Stored data entries:
═══
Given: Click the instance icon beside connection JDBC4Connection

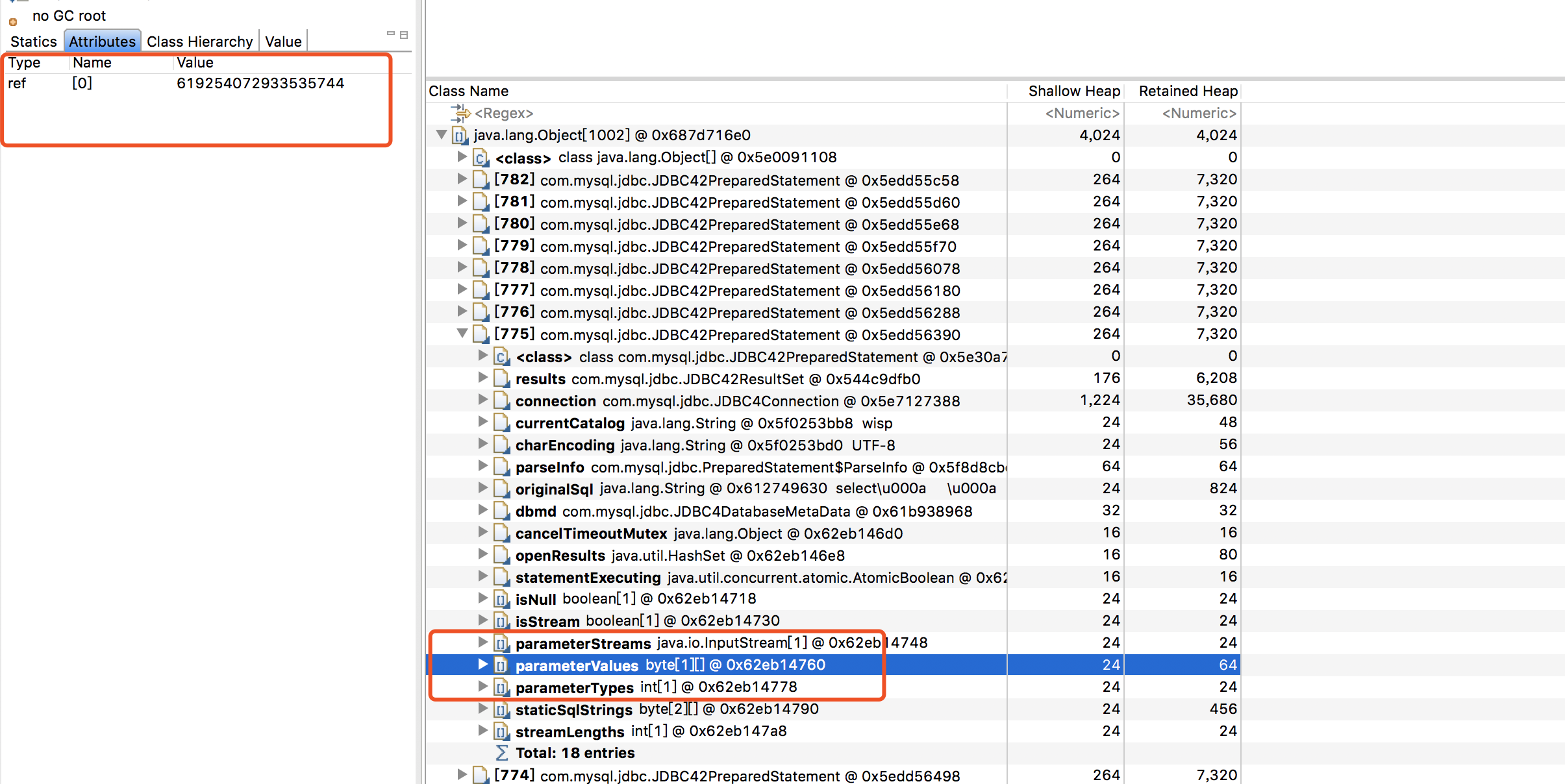Looking at the screenshot, I should [x=501, y=400].
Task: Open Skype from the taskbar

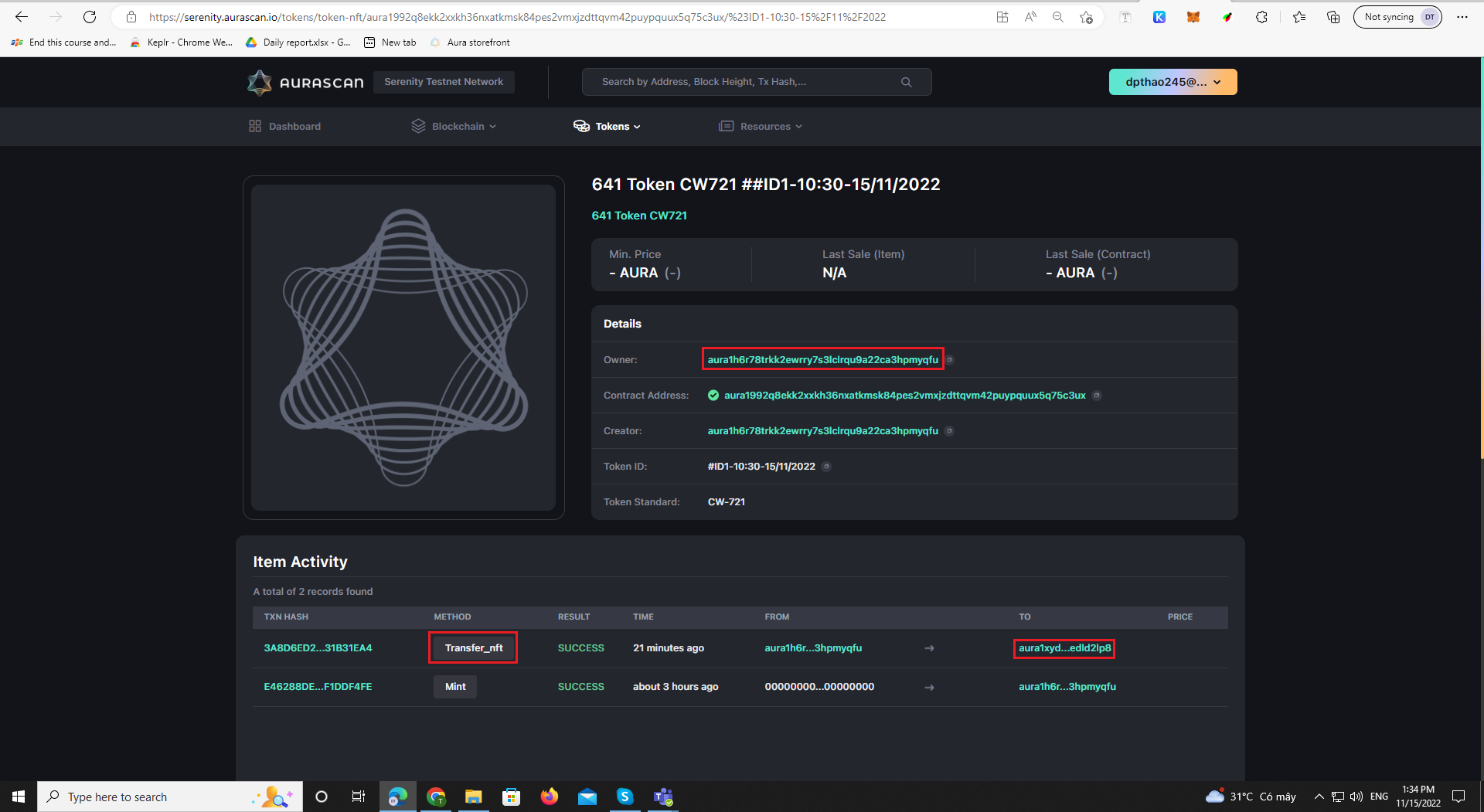Action: pos(625,797)
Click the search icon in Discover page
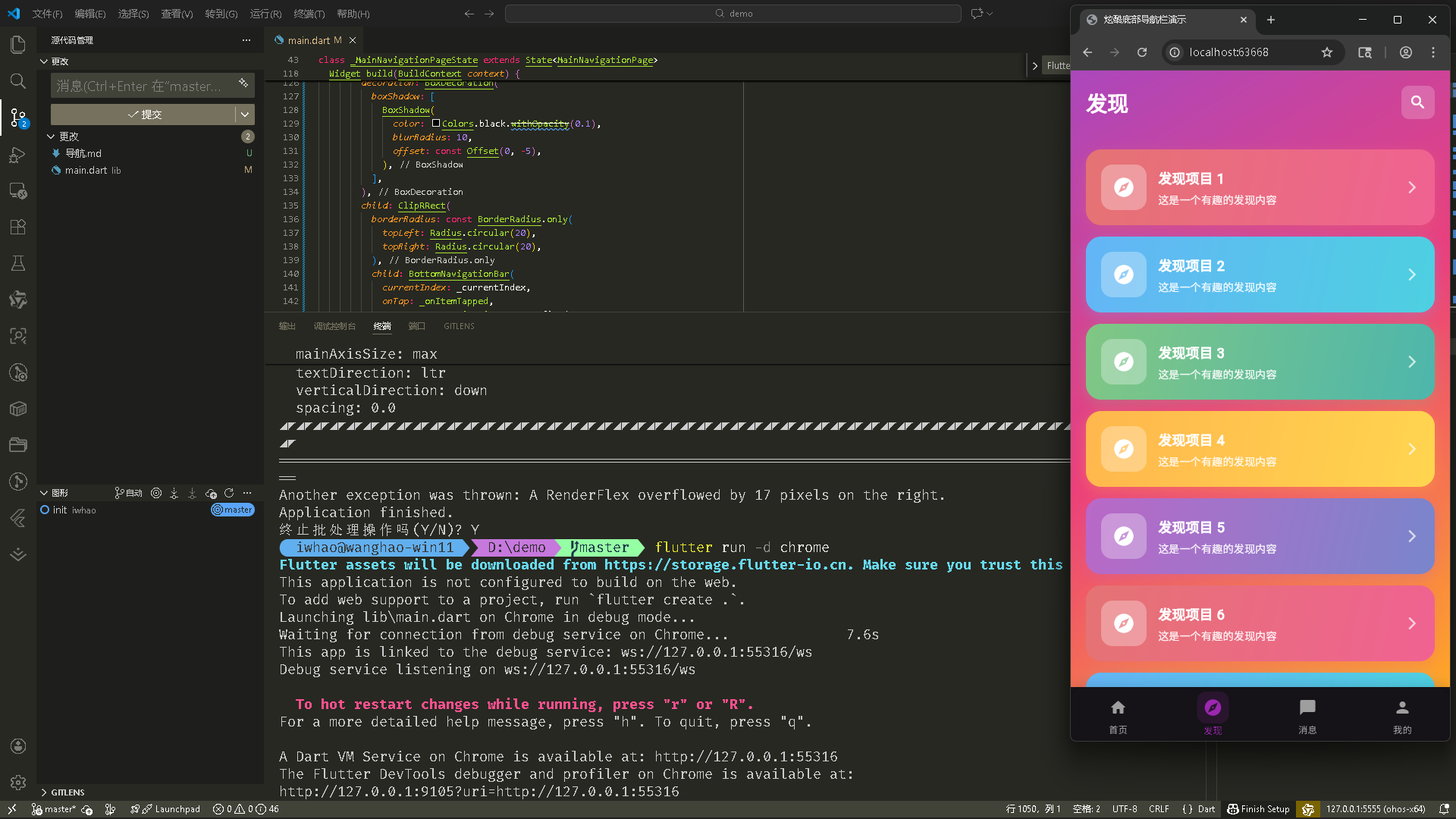The width and height of the screenshot is (1456, 819). click(x=1417, y=102)
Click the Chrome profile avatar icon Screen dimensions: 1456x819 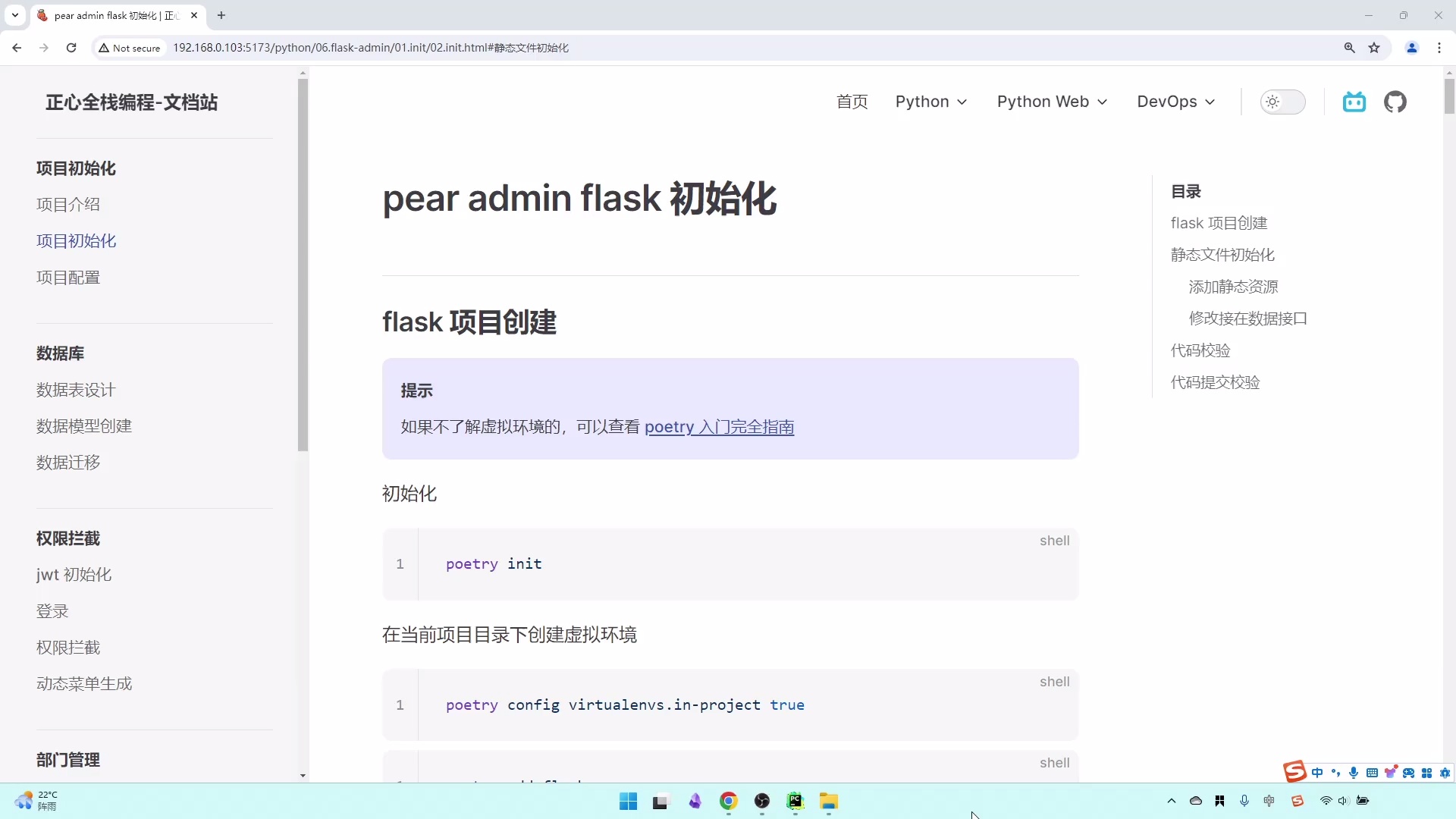point(1412,47)
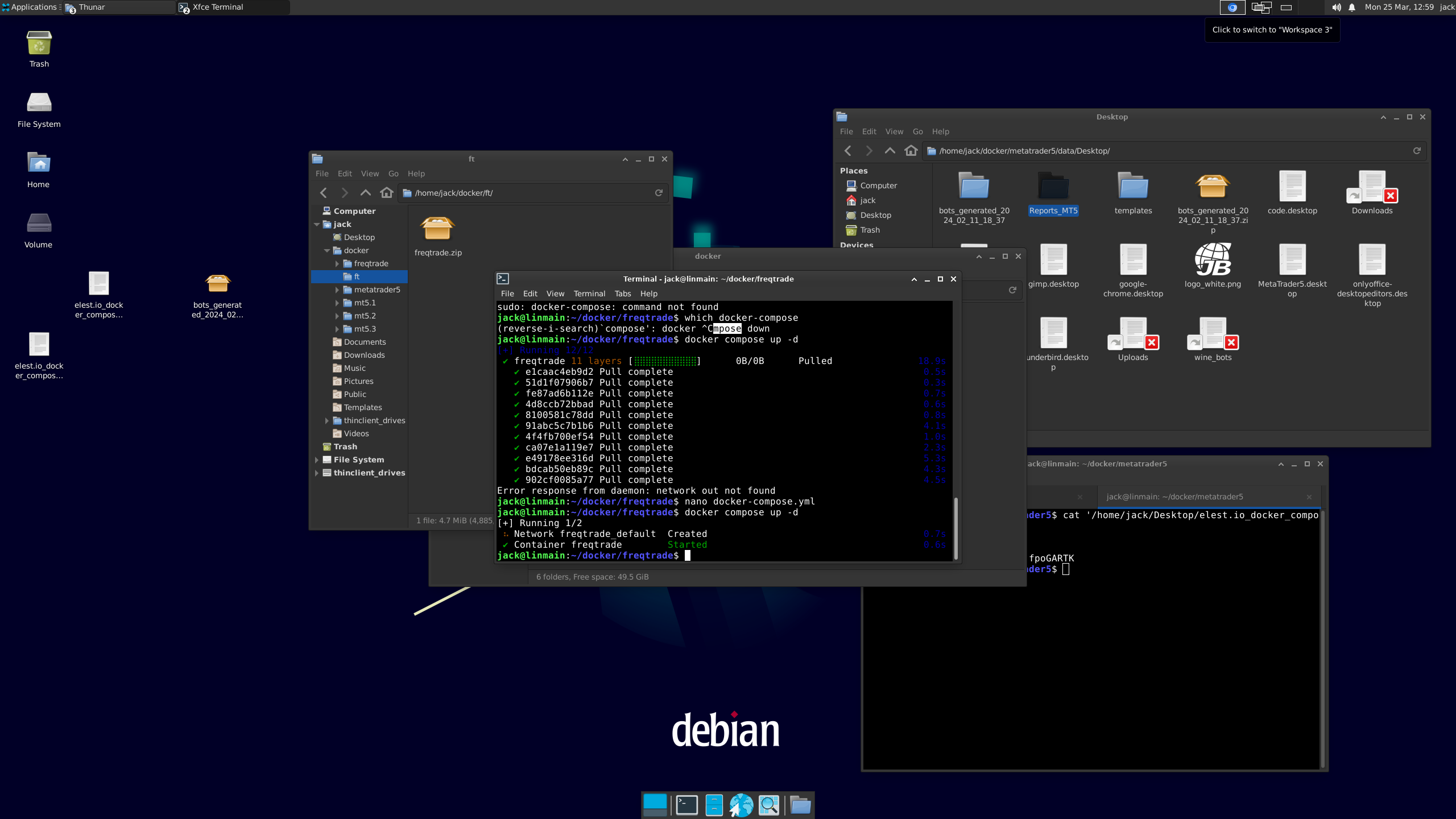Collapse the docker folder in tree
Image resolution: width=1456 pixels, height=819 pixels.
coord(327,251)
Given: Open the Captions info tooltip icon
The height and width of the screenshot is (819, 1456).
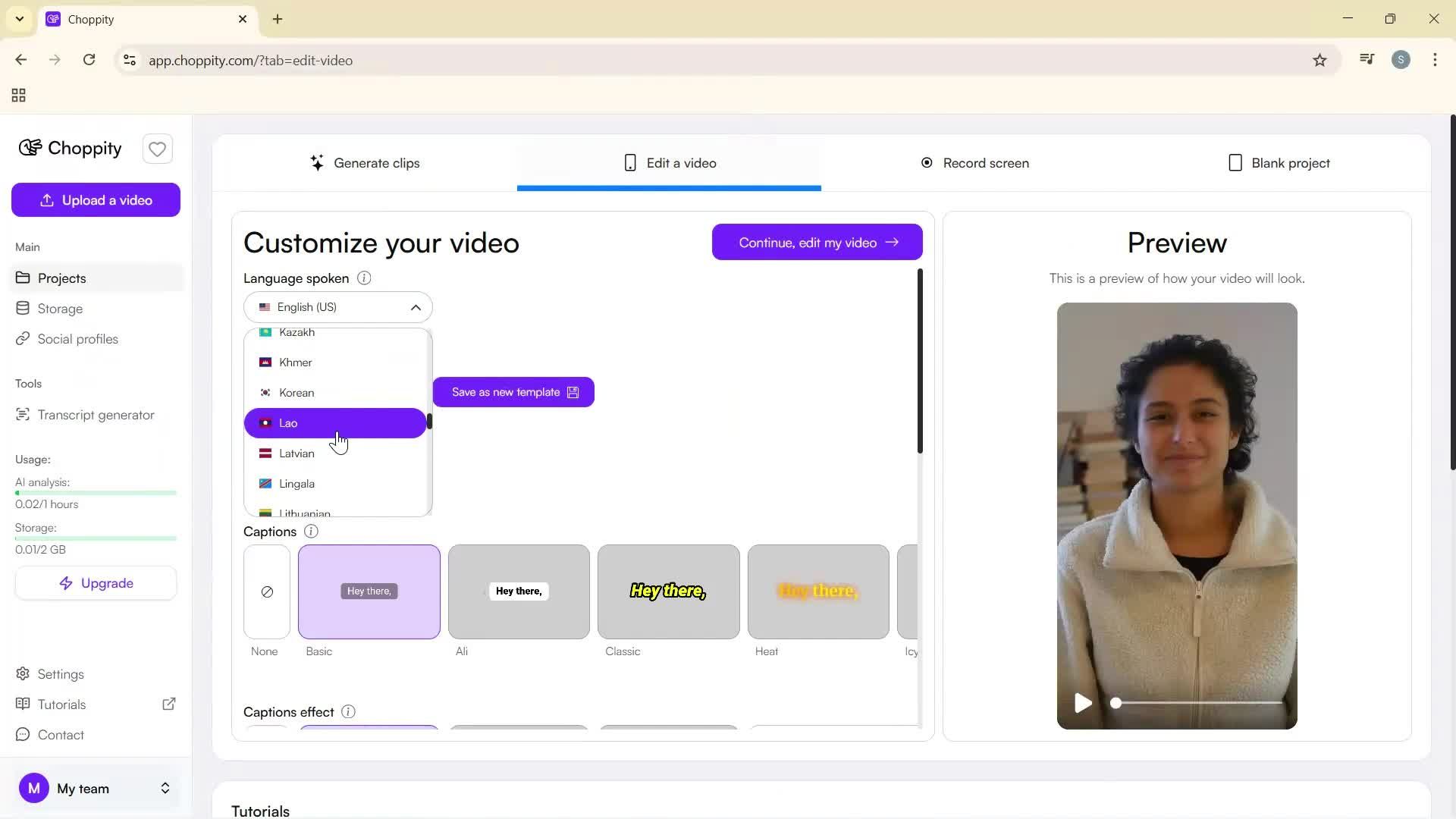Looking at the screenshot, I should tap(310, 531).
═══
Problem to work on:
Each line from the one containing "The height and" through the last line above should be retyped exactly, and no other line. Any picture is to be left out.

Written answer:
The height and width of the screenshot is (819, 1456).
Looking at the screenshot, I should tap(310, 531).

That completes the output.